++++ Seçilen Metin ++++

Balyoz'un bir benzeri 105 yıl önce Ermenilerce hazırlanmış
Balyoz'un bir benzeri 105 yıl önce Ermenilerce hazırlanmış
Son Dakika Haberler Son Dakika Haberler
Gündem
Askeri darbeye zemin hazırlamak için
yapıldığı iddia edilen 'Balyoz' darbe planında yer alan camii bombalama
eylemlerinin bir benzerinin yaklaşık 105 yıl önce Ermenilerce Sultan 2.
Abdülhamit'e yönelik hazırlandığı ortaya çıktı. Başbakanlık Osmanlı
Arşivi'nde (BOA) yer alan bir belgede, Ermeni terör örgütlerinin,
Osmanlı Devleti içinde kaos çıkararak yabancı ülkelerin müdahalesine
ortam oluşturmak amacıyla suikastların yanı sıra Ayasofya, Yeni Camii ve
Fatih Cami'lerinde namaz kılınırken bomba patlatarak halkı galeyana
getirmek istedikleri ifade ediliyor.

++++

Görev Talimatları
A) Balyoz haberine göre, arşiv belgesinde Ermeni terör örgütlerinin camilerde bomba patlatmak istemesinin amacı neydi? Bir ila üç cümleyle açıklayın.
B) Balyoz haberini son cümlesinden sonrasından sürdürün.
Kayıtların bu işte hiçbir rolü yoktur.

++++ Veri Satırları ++++

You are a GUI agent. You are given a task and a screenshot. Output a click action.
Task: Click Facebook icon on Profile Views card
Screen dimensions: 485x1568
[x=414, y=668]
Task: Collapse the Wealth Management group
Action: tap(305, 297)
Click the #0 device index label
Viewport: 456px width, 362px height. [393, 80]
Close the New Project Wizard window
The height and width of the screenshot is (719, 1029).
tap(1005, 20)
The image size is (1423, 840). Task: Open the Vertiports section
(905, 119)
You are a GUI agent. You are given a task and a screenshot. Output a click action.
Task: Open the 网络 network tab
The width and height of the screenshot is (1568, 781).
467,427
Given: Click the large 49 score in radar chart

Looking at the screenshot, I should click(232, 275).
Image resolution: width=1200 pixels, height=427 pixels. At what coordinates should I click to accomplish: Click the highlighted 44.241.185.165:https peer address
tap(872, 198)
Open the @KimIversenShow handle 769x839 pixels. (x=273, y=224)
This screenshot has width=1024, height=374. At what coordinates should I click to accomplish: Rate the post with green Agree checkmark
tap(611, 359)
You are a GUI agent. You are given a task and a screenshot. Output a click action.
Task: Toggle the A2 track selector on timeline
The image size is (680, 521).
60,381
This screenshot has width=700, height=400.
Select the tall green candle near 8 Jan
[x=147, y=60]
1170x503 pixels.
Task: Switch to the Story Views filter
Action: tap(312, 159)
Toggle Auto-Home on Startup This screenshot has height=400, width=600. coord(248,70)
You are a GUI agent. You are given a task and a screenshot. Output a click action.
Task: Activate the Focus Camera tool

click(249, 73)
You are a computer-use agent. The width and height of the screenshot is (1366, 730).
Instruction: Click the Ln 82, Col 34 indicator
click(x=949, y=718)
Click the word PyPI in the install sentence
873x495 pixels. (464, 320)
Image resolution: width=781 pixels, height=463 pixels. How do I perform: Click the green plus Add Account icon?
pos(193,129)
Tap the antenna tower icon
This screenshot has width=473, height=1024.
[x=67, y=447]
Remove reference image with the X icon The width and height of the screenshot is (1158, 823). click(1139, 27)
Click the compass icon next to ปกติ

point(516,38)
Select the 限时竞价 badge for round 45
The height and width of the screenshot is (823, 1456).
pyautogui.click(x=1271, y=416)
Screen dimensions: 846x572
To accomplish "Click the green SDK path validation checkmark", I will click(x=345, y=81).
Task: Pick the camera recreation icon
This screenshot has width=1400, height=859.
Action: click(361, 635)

++++

Görevlere Göre Çıktılar
A) Belgede, Ermeni terör örgütlerinin Ayasofya, Yeni Camii ve Fatih camilerinde namaz kılınırken bomba patlatarak halkı galeyana getirmek istediği ifade ediliyor. Bununla Osmanlı Devleti içinde kaos çıkarıp yabancı ülkelerin müdahalesine ortam oluşturmayı amaçlıyorlardı.

B)
Bugünkü Emniyet Genel Müdürlüğü'ne karşılık gelen dönemin Zaptiye
Nezareti'nin 25 Mayıs 1906'da kaleme aldığı ve İstanbul, Beyoğlu,
Üsküdar ve Beşiktaş emniyetlerine gönderdiği yazıda, bizzat Sultan 2.
Abdülhamit tarafından konuyla ilgili yapılan istihbarat çalışmalarının
neticesi aktarılıyor. Genelgede, Ermeni terör örgütlerinin Müslümanları
galeyana getirip büyük bir öfke ile Hıristiyanları katlettirmek
suretiyle yabancı güçlerin müdahalesine davetiye çıkarmak istedikleri
belirtiliyor. Gerekli tedbirlerin alınması için itina gösterilmesi
istenen yazıda Ermeni Terör Örgütünün, o dönemki ordu içinden ve
istihbarat elemanlarını da suçlarına ortak etmek istemiş olduklarına
dikkat çekiliyor.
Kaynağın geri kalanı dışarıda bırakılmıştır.